I don't think so. No matter what the legal terminology, something akin to religious belief is involved in the present effort to amend our basic law. Trying to dictate a degree of reverence, respect, or whatever for a symbol is an attempt to impose a particular set of beliefs or attitudes. Done by government, it is akin to thought control.
That is totally contrary to what America is about. I too love our flag; I too am upset and angered when I see someone debase it. But that is a form of dissent, and dissent - difference of opinion - is supposed to be tolerated in this country. For the past 200 years, the Bill of Rights has guaranteed it.

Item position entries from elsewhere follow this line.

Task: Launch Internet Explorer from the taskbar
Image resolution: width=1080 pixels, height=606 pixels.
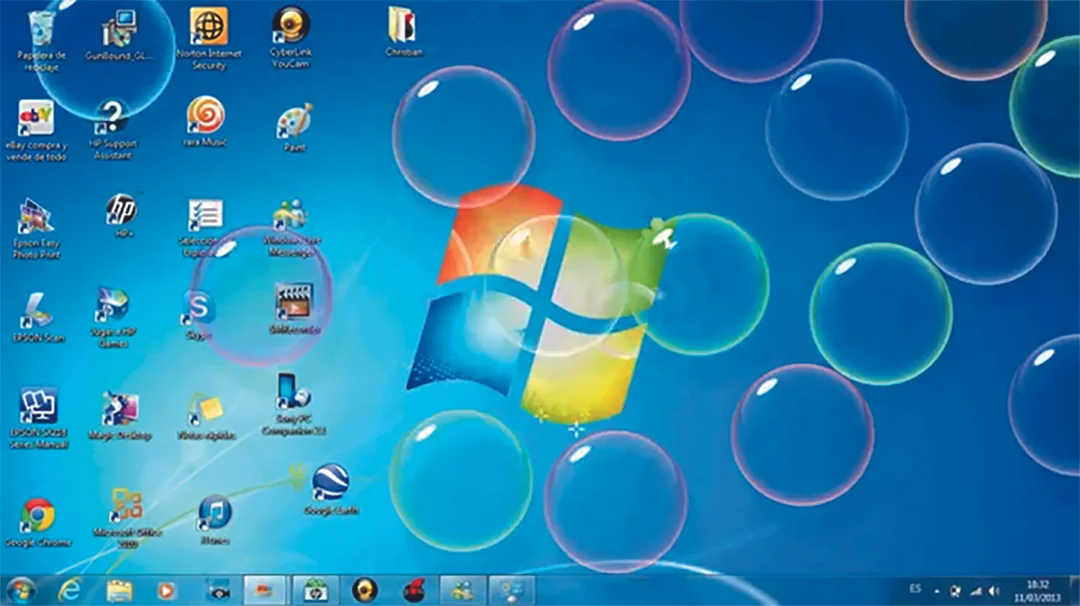Action: [x=70, y=590]
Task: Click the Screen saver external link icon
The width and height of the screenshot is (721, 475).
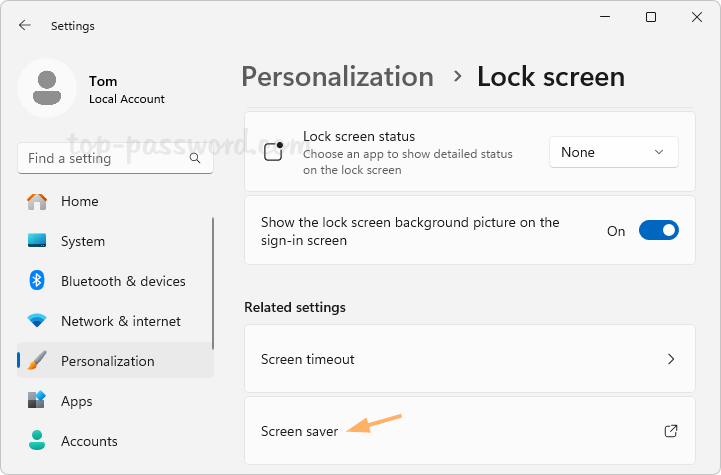Action: point(671,431)
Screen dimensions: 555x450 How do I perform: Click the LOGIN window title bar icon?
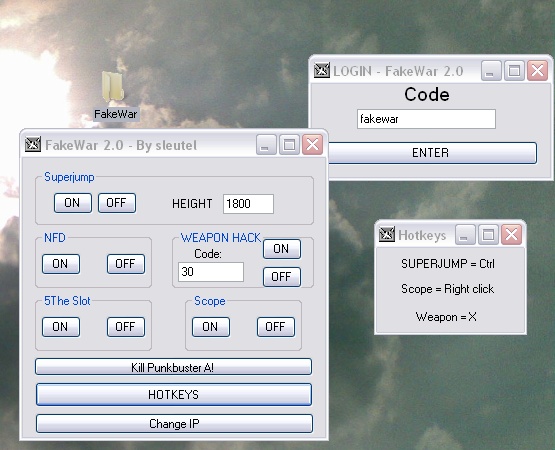pyautogui.click(x=322, y=70)
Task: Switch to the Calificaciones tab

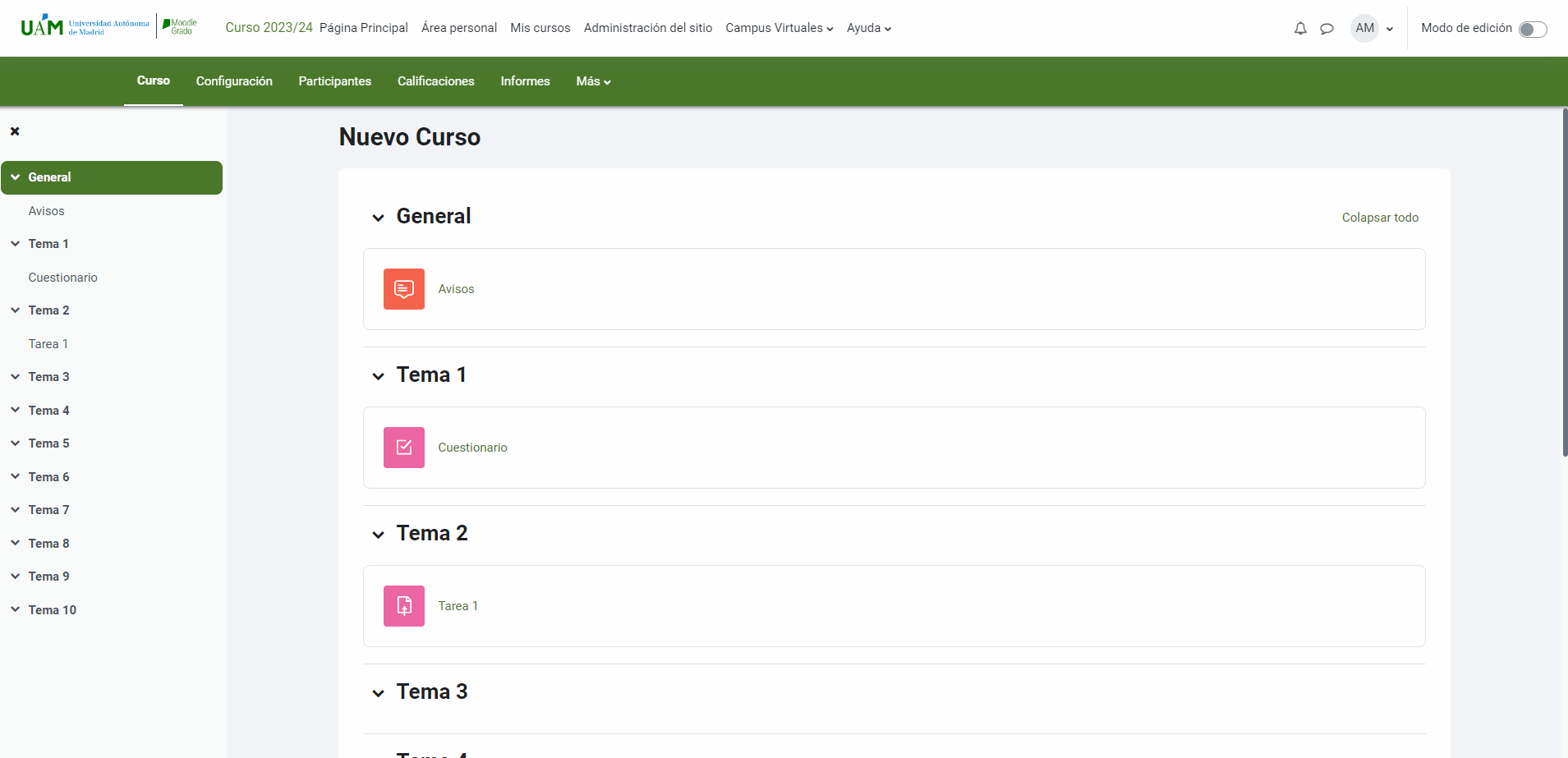Action: [435, 81]
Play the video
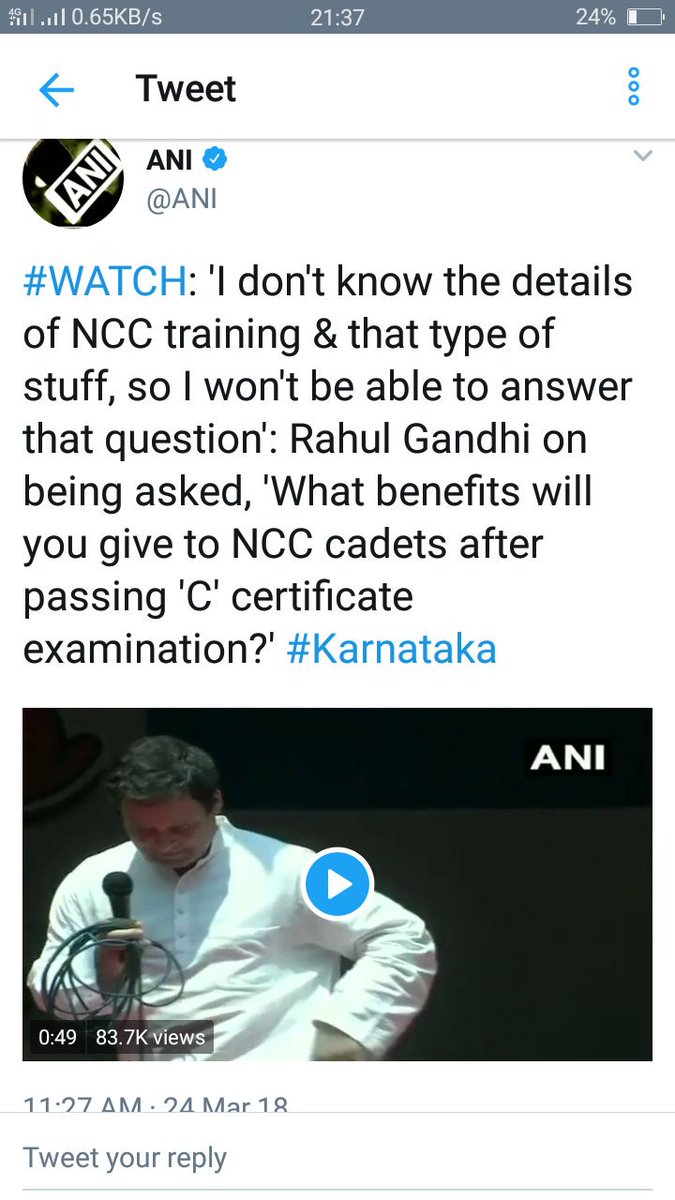Image resolution: width=675 pixels, height=1200 pixels. coord(337,884)
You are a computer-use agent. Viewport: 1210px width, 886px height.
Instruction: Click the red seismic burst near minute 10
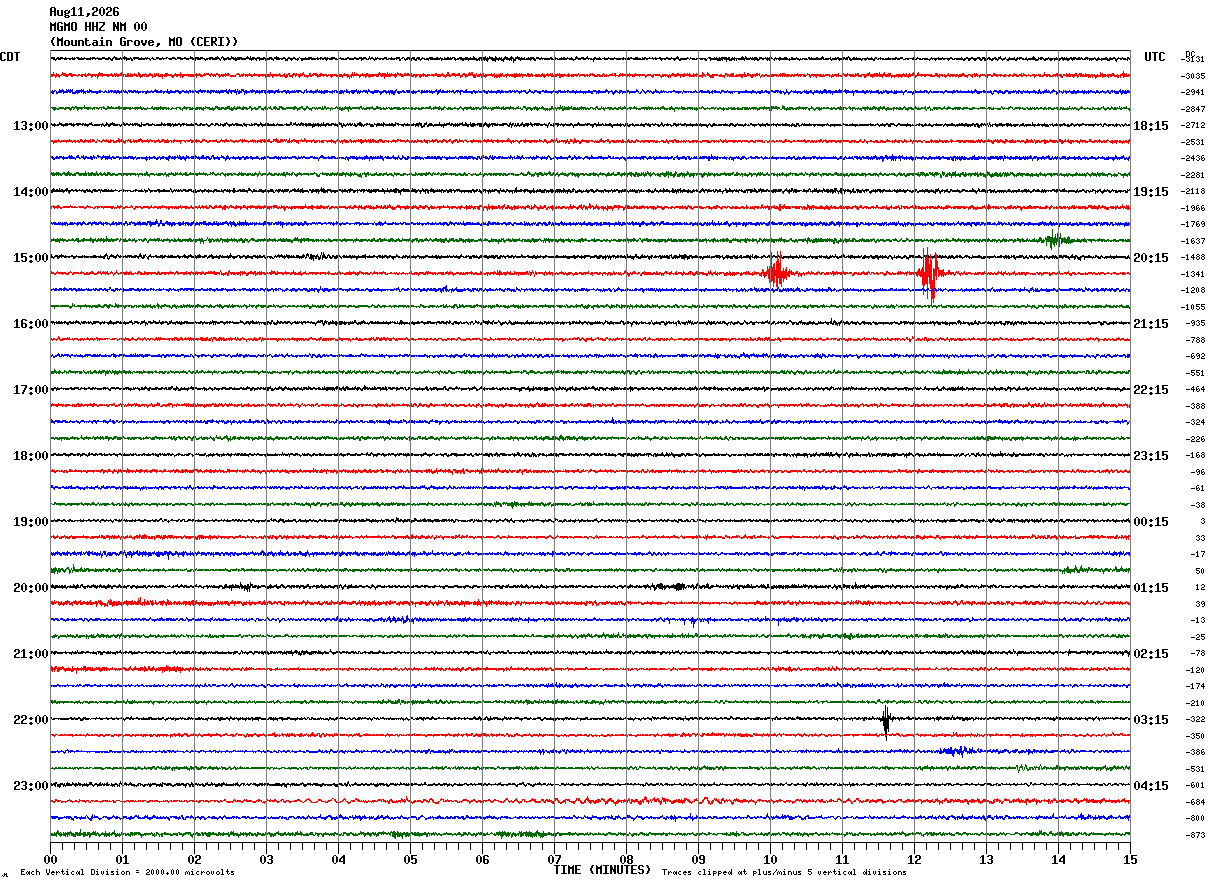pyautogui.click(x=776, y=272)
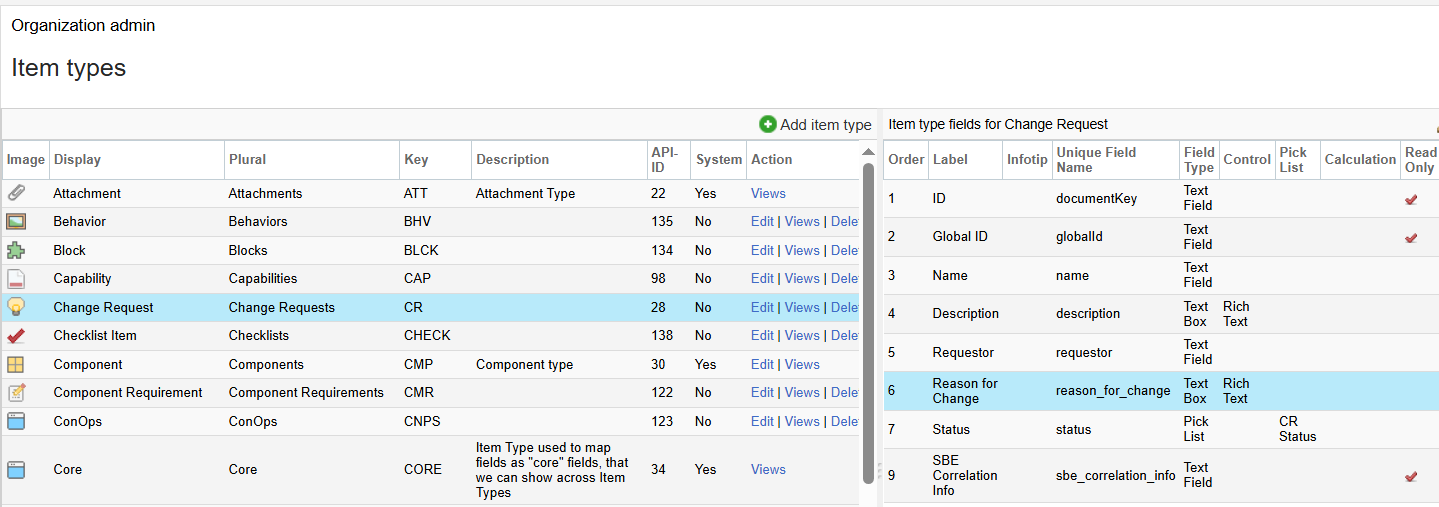Click the Attachment paperclip icon
This screenshot has height=507, width=1439.
click(16, 193)
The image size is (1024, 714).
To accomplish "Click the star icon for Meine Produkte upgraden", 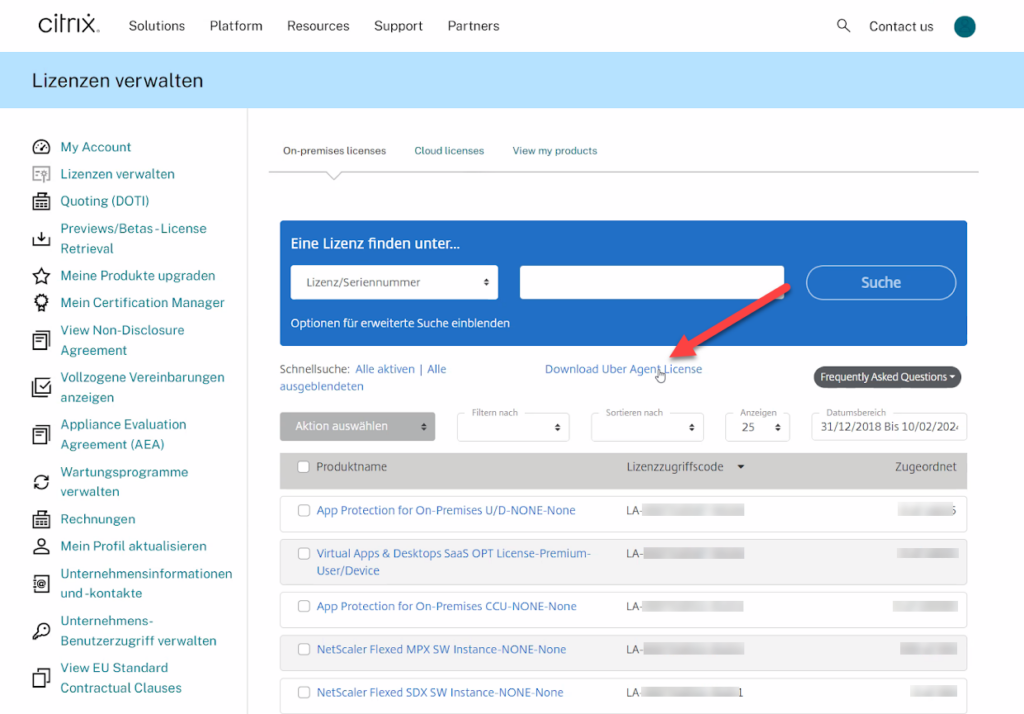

The Texas Court of Criminal Appeals, which threw out that state's flag-burning statute last year, understands our law and our traditions: "Recognizing that the right to differ is the centerpiece of First Amendment freedoms, a government cannot mandate by fiat a feeling of unity. Therefore, [that government] cannot carve out a symbol of unity and prescribe a set of approved messages to be associated with that symbol."
Even the four U.S. Supreme Court justices who voted last week to uphold the federal law against flag-burning denounced, in their dissent, "those leaders who seem to advocate compulsory worship of the flag even by those whom it offends, or who seem to manipulate the symbol of national purpose into a pretext for partisan disputes about meaner ends."
They could have been talking about President Bush, who has declared that burning the flag "endangers the fabric of our country." As well as demagoguery, that is utter and deplorable nonsense.
In the course of more than 200 years, this nation has endured such traumas as civil war, social strains caused by immigration and strange ideologies in the 19th century, two Red scares in this century, the Great Depression, two world wars, and the rending division of the Vietnam War. We survived all that, the nation's fabric intact, without White House or Congress trying to raise the flag to sacred status or tampering with the Bill of Rights. With all our might, we should strive to avoid such needless and dangerous reaction now.